::: Data section

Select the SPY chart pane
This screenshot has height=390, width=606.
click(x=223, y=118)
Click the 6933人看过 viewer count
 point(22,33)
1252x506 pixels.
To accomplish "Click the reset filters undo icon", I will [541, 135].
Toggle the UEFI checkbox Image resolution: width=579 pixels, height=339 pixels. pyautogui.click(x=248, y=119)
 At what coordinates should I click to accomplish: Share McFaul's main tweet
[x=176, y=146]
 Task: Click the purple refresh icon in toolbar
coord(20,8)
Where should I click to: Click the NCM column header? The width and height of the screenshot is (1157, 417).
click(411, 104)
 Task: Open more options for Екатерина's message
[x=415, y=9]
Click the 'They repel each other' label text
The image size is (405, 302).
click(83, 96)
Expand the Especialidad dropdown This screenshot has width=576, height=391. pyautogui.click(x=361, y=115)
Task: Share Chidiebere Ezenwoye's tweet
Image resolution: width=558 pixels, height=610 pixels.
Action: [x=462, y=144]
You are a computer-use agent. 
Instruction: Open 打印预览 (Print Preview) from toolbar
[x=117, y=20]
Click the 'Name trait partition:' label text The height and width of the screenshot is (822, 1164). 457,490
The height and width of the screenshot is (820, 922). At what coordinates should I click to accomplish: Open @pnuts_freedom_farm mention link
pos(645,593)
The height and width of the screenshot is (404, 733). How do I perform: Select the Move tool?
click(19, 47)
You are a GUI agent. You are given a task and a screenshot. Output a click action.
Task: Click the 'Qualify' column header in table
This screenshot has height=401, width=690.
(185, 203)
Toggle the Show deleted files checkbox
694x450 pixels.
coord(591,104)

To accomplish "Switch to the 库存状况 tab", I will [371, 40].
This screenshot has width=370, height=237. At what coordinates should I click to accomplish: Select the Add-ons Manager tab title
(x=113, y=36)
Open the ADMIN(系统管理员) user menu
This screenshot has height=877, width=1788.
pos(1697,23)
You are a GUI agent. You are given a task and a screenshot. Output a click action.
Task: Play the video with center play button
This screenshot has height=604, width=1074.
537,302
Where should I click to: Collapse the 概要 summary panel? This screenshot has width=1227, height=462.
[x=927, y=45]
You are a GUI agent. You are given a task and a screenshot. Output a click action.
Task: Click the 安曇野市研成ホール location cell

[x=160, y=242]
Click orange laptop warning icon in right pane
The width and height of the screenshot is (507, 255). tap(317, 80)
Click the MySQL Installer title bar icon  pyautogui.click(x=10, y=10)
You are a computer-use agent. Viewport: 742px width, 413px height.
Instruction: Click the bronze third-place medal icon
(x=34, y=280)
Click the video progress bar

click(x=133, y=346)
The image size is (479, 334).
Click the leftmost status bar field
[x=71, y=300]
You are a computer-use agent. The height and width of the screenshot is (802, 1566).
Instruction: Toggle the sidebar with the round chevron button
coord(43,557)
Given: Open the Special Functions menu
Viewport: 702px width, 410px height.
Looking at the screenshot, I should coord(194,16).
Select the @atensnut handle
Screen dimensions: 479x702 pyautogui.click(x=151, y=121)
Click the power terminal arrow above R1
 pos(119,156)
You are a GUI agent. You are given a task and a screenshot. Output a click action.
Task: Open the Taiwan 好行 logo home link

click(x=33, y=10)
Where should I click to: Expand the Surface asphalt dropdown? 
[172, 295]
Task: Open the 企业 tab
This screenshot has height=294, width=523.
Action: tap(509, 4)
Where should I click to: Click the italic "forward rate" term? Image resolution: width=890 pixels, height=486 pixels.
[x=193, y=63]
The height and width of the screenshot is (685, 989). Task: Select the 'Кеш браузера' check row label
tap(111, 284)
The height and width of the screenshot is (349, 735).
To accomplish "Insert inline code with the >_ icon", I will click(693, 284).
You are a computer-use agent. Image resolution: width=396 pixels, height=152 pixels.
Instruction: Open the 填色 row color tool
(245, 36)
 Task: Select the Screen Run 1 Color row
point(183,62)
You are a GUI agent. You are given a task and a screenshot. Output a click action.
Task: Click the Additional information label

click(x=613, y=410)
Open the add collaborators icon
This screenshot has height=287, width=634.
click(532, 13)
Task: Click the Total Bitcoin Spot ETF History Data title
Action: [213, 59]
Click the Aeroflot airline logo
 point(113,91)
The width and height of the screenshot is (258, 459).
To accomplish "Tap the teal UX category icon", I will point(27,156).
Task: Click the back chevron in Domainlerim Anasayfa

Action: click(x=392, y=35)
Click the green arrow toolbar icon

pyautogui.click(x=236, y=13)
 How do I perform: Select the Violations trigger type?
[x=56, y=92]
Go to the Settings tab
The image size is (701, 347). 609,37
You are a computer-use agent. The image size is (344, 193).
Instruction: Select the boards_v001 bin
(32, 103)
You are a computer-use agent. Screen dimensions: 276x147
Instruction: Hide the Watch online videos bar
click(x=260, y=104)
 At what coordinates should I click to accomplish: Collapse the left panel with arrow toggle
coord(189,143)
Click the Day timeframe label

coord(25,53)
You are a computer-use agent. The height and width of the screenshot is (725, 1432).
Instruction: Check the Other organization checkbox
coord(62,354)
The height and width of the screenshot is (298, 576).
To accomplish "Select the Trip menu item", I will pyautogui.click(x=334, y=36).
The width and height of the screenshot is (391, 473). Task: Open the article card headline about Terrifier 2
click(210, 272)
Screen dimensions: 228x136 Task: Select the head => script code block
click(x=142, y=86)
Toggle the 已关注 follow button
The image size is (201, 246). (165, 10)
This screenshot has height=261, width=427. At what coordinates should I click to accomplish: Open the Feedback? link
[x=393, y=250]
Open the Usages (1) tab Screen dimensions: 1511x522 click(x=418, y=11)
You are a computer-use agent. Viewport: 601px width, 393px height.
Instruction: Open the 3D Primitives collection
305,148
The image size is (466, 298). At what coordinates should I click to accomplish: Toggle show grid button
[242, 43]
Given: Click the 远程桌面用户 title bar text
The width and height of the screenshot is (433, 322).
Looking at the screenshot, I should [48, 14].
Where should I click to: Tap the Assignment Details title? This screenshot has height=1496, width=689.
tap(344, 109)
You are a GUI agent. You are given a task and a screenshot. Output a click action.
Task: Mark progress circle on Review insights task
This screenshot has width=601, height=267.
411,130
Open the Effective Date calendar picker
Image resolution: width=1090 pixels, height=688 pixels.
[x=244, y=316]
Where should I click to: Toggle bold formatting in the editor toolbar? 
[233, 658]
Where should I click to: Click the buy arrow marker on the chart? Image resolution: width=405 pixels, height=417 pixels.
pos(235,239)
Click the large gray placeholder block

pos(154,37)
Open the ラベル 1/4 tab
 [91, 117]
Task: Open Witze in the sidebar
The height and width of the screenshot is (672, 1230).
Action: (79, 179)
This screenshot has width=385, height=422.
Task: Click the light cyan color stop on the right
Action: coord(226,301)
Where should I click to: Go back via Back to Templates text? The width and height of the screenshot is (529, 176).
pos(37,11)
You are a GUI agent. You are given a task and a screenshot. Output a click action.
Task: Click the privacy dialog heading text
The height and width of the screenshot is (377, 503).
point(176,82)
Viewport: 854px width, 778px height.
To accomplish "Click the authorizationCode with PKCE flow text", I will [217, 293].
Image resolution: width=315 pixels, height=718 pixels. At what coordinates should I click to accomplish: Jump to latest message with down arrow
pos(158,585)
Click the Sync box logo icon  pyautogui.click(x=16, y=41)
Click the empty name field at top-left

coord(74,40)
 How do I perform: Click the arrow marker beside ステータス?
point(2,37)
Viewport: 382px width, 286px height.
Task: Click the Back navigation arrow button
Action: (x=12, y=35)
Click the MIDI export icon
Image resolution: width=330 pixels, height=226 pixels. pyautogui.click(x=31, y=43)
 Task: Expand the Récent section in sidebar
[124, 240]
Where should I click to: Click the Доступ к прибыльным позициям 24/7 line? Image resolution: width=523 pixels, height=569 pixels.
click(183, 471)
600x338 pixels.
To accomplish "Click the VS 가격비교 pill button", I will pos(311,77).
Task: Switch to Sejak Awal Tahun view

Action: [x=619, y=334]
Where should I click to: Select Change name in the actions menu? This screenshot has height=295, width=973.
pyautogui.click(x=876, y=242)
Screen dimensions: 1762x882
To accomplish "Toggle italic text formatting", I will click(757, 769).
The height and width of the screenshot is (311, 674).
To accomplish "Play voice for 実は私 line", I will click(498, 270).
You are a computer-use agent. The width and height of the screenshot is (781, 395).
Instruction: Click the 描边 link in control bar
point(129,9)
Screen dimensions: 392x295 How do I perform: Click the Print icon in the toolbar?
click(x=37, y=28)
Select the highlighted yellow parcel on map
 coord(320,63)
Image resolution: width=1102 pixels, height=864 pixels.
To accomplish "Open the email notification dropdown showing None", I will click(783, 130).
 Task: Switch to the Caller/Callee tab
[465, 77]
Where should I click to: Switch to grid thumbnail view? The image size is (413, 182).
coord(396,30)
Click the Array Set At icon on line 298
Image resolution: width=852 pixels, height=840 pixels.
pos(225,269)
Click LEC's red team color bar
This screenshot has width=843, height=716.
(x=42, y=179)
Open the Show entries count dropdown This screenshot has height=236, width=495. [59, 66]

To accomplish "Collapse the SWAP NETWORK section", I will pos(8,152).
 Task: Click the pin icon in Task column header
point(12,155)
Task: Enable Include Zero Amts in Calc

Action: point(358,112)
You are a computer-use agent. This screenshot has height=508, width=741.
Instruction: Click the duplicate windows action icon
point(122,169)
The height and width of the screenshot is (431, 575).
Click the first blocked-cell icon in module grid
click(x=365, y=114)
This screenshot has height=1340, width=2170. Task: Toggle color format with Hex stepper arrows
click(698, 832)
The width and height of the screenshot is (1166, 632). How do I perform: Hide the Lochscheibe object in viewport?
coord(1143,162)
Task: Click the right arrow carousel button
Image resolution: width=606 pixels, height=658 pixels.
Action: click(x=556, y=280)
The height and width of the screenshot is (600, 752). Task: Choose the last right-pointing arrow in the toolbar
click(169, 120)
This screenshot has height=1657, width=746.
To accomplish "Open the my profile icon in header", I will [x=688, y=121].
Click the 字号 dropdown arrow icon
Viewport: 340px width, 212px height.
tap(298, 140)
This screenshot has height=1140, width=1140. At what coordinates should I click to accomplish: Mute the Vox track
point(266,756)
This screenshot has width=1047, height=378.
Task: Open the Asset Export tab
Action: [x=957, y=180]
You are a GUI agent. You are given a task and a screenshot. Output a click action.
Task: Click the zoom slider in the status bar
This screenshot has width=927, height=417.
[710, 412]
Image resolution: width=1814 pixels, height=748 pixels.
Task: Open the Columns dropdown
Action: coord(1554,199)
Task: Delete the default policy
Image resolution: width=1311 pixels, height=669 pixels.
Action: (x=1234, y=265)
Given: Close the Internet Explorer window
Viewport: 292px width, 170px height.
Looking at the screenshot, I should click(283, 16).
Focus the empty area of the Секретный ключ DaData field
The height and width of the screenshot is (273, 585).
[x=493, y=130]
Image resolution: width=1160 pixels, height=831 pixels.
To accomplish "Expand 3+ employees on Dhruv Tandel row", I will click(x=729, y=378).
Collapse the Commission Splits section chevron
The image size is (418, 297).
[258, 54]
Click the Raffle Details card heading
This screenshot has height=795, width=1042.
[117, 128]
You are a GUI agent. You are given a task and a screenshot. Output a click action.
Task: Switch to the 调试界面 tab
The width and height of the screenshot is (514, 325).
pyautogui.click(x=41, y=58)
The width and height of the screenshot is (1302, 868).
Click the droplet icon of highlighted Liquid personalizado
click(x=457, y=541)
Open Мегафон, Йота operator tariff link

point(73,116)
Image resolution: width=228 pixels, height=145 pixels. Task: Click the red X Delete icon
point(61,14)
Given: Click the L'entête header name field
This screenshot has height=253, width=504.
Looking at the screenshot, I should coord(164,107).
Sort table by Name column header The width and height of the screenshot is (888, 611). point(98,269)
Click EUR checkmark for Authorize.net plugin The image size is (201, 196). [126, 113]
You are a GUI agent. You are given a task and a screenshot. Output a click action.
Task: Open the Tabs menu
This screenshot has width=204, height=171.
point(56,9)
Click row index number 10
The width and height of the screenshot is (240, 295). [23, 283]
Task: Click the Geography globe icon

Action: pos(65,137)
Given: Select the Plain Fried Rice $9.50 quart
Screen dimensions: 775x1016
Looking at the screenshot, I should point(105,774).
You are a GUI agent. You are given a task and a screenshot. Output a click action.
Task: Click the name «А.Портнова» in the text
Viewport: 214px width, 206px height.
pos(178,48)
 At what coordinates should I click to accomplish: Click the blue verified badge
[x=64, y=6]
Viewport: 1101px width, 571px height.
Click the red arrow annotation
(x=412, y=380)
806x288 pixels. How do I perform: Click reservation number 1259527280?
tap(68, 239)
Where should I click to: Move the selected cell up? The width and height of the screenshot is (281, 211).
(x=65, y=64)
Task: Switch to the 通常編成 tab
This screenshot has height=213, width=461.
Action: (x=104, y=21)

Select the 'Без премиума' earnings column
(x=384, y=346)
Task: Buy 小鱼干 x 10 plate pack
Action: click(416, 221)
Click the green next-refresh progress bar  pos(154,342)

::::::

What the task asks: Go through the records and copy each line with "table" in it.

Result:
Task: Click the 'Qualify' column header in table
Sort table by Name column header The width and height of the screenshot is (888, 611). point(98,269)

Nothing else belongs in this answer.